Task instructions:
Write out the whole listing below exactly, skipping each picture.
===== Data listing =====
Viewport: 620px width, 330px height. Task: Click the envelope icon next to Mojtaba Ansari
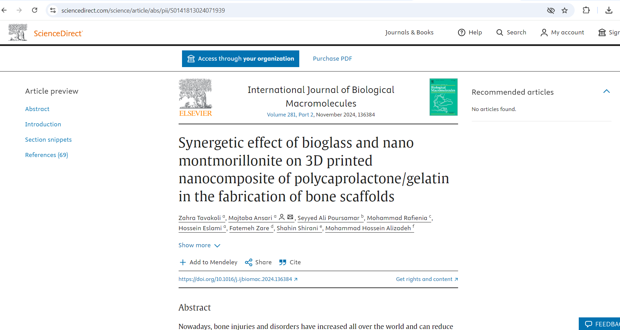pos(290,217)
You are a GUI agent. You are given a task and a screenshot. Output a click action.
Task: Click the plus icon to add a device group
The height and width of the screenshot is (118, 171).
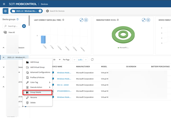tap(24, 26)
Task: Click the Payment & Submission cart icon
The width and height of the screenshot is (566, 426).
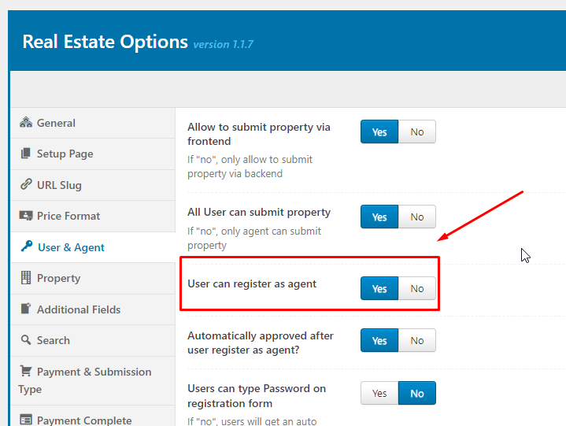Action: pos(26,372)
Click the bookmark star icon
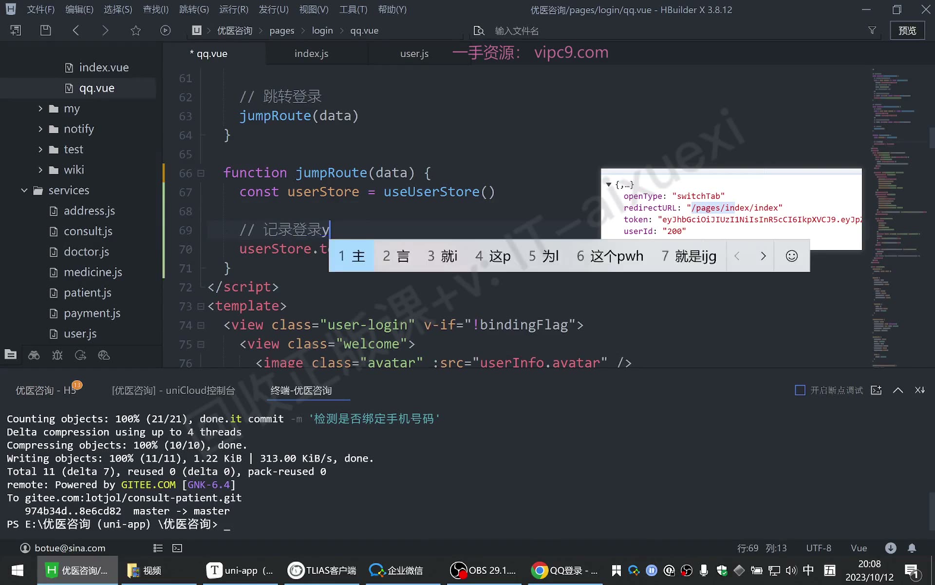The height and width of the screenshot is (585, 935). [135, 30]
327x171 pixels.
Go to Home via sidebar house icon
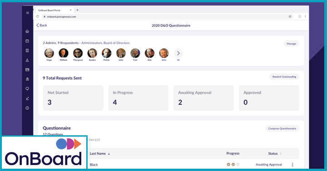coord(27,31)
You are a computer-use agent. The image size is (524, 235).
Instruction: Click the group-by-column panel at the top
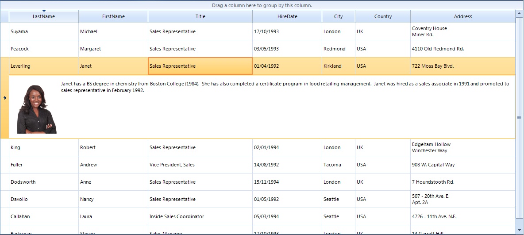(262, 5)
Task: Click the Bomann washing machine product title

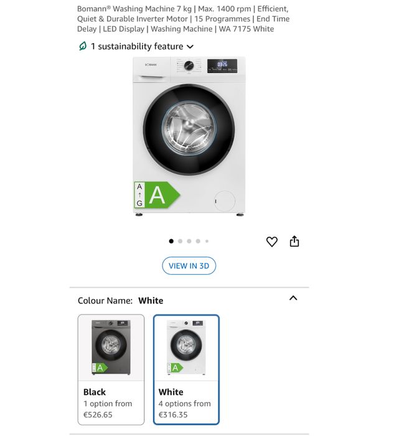Action: [x=183, y=19]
=====
Output of the task:
Viewport: 620px width, 330px height. Task: Click the envelope icon next to Mojtaba Ansari
pos(290,217)
You are a GUI agent. You are given a task and a screenshot. Output a click action.
Task: Click the plus icon to add a device group
The height and width of the screenshot is (118, 171).
tap(24, 26)
Task: Click the Payment & Submission cart icon
The width and height of the screenshot is (566, 426).
Action: pos(26,372)
Click the bookmark star icon
The height and width of the screenshot is (585, 935). [135, 30]
327x171 pixels.
Go to Home via sidebar house icon
coord(27,31)
You are a computer-use agent. The image size is (524, 235).
Instruction: Click the group-by-column panel at the top
(262, 5)
Task: Click the Bomann washing machine product title

Action: [x=183, y=19]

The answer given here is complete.